* Exercise *
In the entries below, find the line with "Click the splash screen Preview button" and transcribe it and every line after it exactly, through the last line, without pictures.
┌─ Supplied entries
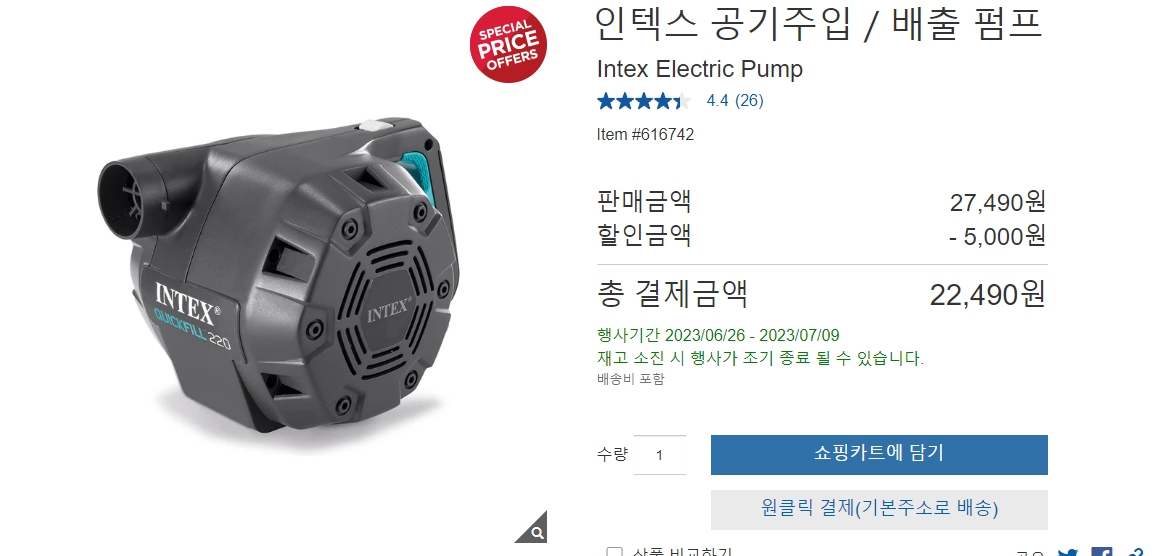Click the total price 22,490원
The width and height of the screenshot is (1160, 556).
(988, 294)
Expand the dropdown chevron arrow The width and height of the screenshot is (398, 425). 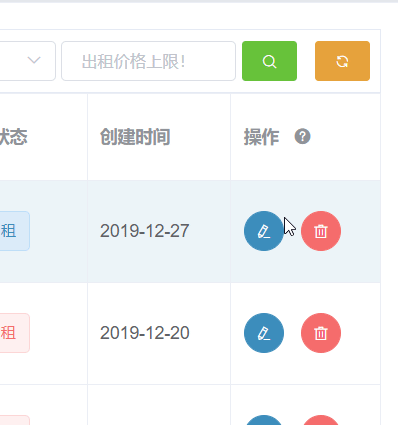click(34, 61)
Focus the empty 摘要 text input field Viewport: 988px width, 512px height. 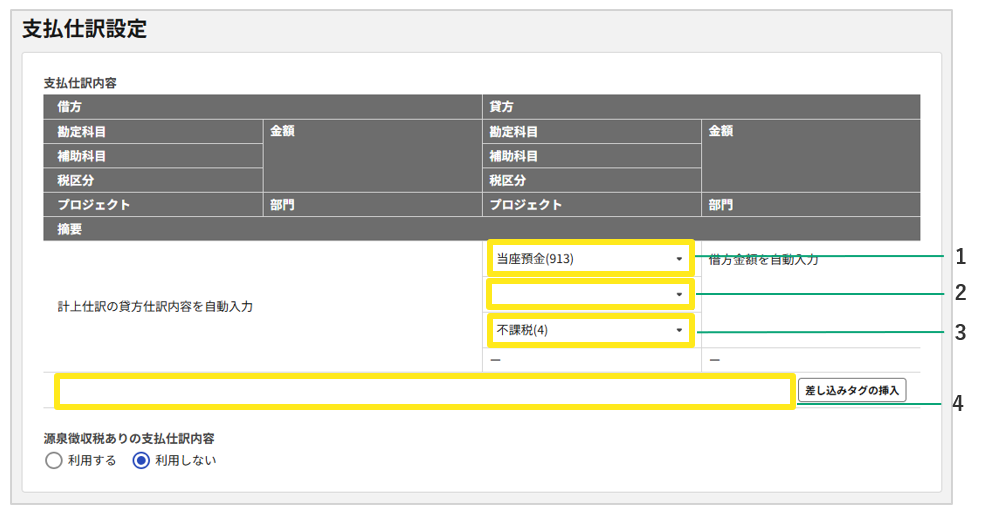[x=425, y=391]
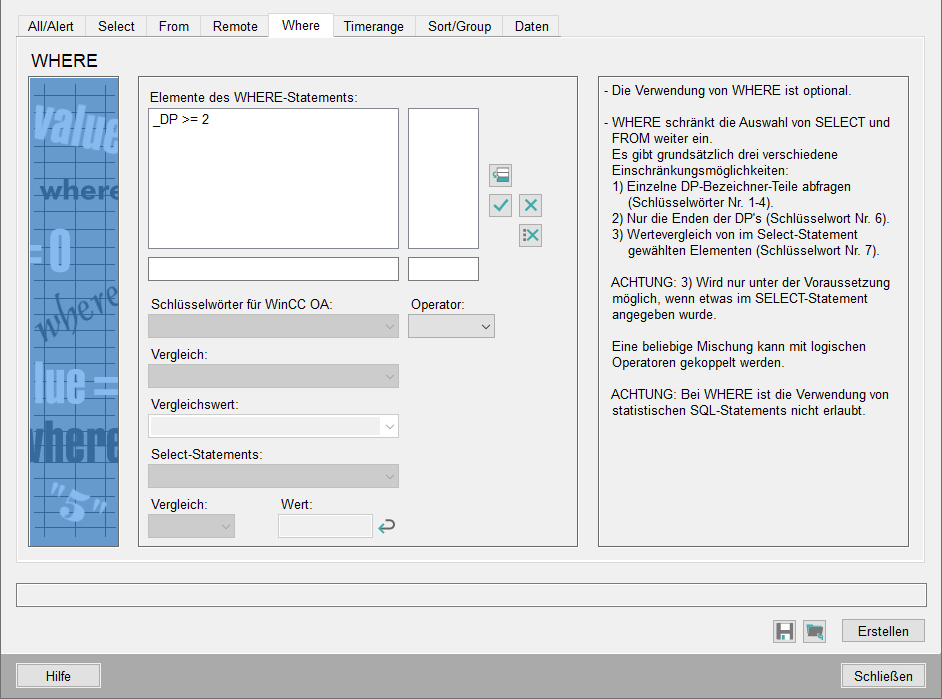Click the Wert input field

point(325,526)
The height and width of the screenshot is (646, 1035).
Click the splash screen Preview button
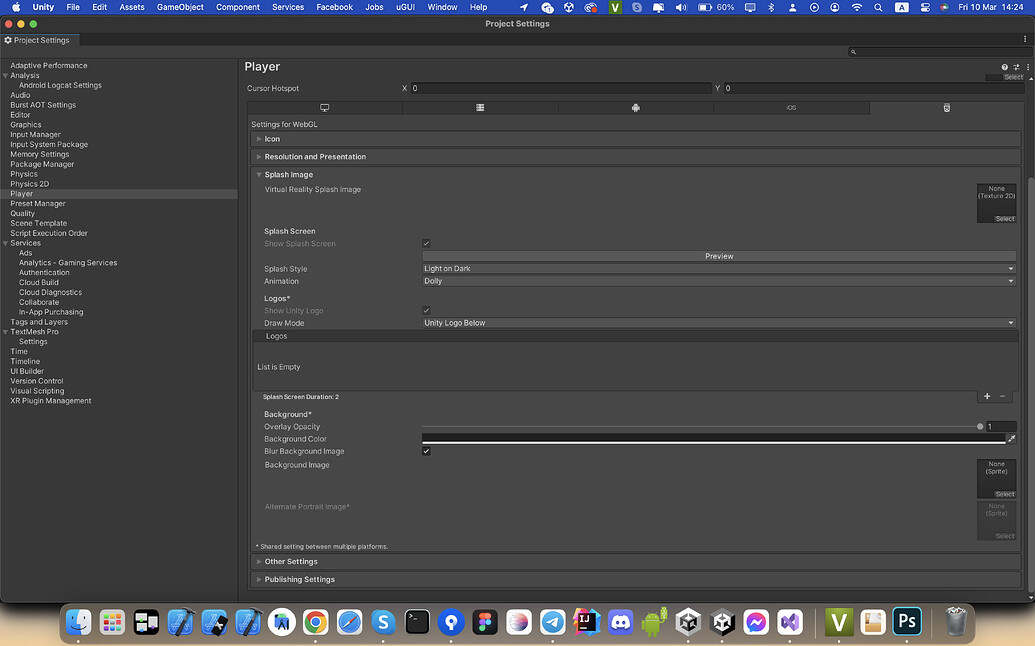pyautogui.click(x=718, y=256)
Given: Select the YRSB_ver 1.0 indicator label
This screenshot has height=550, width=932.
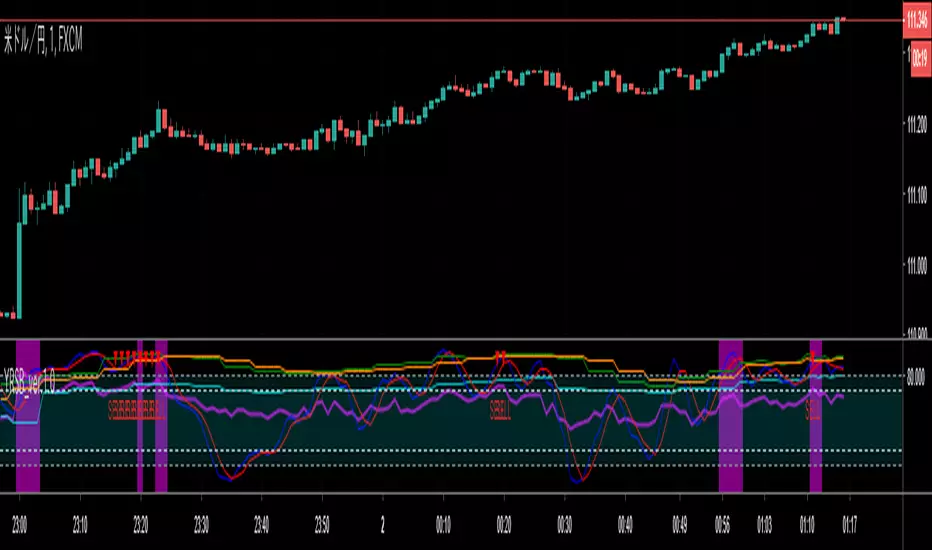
└─
* Written response *
Click the splash screen Preview button
pyautogui.click(x=718, y=256)
Given: Select the YRSB_ver 1.0 indicator label
This screenshot has height=550, width=932.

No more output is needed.